Allergy & Diet Restrictions

Dairy Free Egg Free Nut Free Gluten Free Vegan Vegetarian

Why We Love This Recipe

We love this Healthy Sweet Potato Delight recipe for its perfect balance of flavors and nutrients. Packed with fiber from sweet potatoes and protein from chickpeas, it keeps you feeling full and satisfied, making it an excellent choice for weight loss. The vibrant pomegranate seeds add a delightful crunch and a burst of antioxidants, while the creamy tahini dressing elevates the dish to a treat-like experience. Plus, it's easy to prepare, making it a great option for busy days or travel. Enjoy a nutritious meal that feels indulgent without the guilt!

Recipe created by Fitmate Coach; inspired by Greg C.. It ensures the ideal combination of ingredients to support weight loss and healthy living.

Comments (2)

GC
Greg C. Author

"Delicious"

CE
Coach Erin Coach

"Nice work Greg on incorporating your first fiber and lean protein-rich lunch this week. Youre off to a great start with your new healthy nutrition routine!

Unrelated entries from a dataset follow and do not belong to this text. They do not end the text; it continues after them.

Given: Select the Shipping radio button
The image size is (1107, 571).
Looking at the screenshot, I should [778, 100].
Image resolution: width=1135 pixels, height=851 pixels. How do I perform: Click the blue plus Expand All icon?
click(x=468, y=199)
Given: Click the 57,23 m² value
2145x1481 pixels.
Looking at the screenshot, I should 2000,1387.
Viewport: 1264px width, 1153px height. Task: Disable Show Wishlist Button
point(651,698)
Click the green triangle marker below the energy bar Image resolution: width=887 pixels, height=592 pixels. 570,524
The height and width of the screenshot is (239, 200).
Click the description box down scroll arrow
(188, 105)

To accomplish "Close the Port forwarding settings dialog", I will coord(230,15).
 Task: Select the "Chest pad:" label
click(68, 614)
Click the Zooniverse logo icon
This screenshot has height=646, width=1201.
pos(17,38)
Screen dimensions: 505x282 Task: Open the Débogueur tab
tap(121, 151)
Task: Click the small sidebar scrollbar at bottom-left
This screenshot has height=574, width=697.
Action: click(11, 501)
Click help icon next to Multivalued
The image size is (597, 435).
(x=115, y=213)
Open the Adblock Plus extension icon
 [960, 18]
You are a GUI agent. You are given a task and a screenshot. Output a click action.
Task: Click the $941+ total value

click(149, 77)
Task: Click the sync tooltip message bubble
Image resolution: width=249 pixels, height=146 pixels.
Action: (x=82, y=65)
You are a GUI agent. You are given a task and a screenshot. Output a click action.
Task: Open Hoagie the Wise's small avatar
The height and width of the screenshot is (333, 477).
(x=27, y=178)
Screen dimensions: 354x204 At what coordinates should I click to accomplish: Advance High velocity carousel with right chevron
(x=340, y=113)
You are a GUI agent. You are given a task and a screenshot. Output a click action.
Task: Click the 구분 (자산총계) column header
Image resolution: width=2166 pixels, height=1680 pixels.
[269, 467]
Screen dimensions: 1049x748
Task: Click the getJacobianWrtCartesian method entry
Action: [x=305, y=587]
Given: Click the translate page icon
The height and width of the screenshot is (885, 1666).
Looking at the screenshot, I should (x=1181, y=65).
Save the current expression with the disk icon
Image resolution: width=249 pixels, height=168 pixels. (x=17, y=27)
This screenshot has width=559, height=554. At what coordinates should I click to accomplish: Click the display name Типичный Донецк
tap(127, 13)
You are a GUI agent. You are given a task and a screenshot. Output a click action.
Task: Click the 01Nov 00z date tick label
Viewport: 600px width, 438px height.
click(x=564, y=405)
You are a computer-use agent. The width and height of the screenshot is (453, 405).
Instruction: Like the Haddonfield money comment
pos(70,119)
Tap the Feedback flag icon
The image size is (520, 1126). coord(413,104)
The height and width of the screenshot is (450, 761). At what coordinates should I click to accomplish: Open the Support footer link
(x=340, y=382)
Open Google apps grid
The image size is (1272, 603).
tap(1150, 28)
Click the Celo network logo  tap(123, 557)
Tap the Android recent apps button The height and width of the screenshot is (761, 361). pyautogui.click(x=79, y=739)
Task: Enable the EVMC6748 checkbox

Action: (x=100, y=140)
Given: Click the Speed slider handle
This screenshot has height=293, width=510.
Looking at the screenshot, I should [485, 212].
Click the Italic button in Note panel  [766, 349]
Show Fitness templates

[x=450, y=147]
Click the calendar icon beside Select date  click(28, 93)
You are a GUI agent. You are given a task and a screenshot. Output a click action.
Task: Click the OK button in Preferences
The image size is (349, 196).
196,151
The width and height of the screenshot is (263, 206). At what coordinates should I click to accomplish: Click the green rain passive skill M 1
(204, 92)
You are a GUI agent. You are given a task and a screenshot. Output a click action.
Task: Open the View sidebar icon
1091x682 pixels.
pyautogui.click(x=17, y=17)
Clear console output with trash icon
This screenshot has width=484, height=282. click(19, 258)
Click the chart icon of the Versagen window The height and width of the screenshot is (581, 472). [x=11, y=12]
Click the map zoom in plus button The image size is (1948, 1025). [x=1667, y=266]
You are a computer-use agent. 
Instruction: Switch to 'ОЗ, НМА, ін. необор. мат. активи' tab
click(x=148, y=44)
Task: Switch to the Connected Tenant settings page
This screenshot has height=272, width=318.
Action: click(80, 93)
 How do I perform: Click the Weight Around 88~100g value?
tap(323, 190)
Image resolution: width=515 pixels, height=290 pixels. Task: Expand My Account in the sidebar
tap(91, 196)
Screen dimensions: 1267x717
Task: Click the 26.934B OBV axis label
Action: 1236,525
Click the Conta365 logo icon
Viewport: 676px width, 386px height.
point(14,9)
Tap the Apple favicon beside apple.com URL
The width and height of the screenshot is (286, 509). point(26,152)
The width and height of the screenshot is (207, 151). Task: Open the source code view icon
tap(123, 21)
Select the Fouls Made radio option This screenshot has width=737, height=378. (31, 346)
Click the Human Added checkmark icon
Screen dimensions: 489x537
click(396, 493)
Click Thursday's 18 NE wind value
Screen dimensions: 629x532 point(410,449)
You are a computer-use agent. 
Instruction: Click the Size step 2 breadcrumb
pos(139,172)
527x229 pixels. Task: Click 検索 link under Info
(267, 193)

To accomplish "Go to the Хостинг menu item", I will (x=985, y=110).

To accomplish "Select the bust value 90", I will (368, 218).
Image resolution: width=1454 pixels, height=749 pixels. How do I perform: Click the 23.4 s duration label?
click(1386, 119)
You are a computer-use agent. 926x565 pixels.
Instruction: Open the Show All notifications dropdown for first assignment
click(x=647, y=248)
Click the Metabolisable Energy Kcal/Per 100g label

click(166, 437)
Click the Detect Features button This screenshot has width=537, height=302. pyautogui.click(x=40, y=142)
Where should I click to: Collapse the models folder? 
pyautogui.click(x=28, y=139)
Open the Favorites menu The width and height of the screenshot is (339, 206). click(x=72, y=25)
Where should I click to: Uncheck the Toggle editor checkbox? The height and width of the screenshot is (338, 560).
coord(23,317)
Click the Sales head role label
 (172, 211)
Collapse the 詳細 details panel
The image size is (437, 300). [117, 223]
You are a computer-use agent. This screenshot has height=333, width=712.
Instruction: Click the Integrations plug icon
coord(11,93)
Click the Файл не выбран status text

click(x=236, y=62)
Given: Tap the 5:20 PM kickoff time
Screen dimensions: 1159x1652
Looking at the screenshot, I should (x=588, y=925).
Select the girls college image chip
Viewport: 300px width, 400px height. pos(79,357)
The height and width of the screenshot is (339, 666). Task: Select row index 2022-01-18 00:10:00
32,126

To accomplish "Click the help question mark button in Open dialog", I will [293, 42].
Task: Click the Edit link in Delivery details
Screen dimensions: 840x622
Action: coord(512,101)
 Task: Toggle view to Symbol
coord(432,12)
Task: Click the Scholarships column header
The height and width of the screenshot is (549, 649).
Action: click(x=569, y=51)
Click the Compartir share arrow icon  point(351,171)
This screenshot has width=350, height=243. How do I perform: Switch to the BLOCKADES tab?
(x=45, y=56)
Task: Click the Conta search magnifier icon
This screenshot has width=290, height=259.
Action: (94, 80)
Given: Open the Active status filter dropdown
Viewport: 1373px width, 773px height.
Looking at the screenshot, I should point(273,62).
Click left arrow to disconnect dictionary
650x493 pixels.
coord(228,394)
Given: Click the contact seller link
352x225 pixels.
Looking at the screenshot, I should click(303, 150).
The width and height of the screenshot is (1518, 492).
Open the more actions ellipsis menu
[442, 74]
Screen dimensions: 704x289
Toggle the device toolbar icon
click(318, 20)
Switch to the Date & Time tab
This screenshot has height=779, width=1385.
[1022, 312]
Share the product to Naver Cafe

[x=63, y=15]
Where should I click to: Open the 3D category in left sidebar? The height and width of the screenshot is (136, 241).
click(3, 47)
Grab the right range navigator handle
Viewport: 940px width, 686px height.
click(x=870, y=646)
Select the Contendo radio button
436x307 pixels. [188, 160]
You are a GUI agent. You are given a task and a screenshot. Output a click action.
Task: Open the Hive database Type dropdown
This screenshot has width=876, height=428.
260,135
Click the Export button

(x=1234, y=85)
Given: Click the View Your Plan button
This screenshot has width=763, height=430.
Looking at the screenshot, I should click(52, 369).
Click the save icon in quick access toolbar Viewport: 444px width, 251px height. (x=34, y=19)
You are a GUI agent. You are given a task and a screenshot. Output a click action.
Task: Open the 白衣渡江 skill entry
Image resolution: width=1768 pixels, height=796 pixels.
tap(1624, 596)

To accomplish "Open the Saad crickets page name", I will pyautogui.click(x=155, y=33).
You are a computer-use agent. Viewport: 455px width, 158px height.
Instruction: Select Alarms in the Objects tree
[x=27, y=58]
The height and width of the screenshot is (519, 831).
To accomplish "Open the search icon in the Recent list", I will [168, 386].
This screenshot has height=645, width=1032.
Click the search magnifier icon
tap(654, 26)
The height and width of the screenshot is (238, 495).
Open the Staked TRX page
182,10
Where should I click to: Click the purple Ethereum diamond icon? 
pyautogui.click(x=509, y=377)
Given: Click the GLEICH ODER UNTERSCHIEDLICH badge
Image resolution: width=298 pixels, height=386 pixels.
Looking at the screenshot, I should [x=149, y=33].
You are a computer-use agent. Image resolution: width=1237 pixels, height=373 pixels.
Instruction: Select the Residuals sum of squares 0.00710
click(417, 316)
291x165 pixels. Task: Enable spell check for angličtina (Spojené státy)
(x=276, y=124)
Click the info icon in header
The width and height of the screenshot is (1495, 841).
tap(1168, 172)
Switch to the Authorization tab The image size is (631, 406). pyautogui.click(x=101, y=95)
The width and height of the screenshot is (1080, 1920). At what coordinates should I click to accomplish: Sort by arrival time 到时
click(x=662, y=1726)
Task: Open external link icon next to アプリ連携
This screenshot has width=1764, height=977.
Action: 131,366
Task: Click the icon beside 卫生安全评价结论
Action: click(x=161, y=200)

Your meal looks delicious! Including fiber and lean protein is a fantastic choice to help keep you full and satisfied. Remember to drink plenty of water to stay hydrated and support your weight loss journey. Just wondering when you are planning your next fiber and protein-rich meal? Ive added a badge to this healthy meal so you can find it more easily to redo or share with friends (will do the same with any of yours meal meal where my feedback is minimal) hope thats helpful!"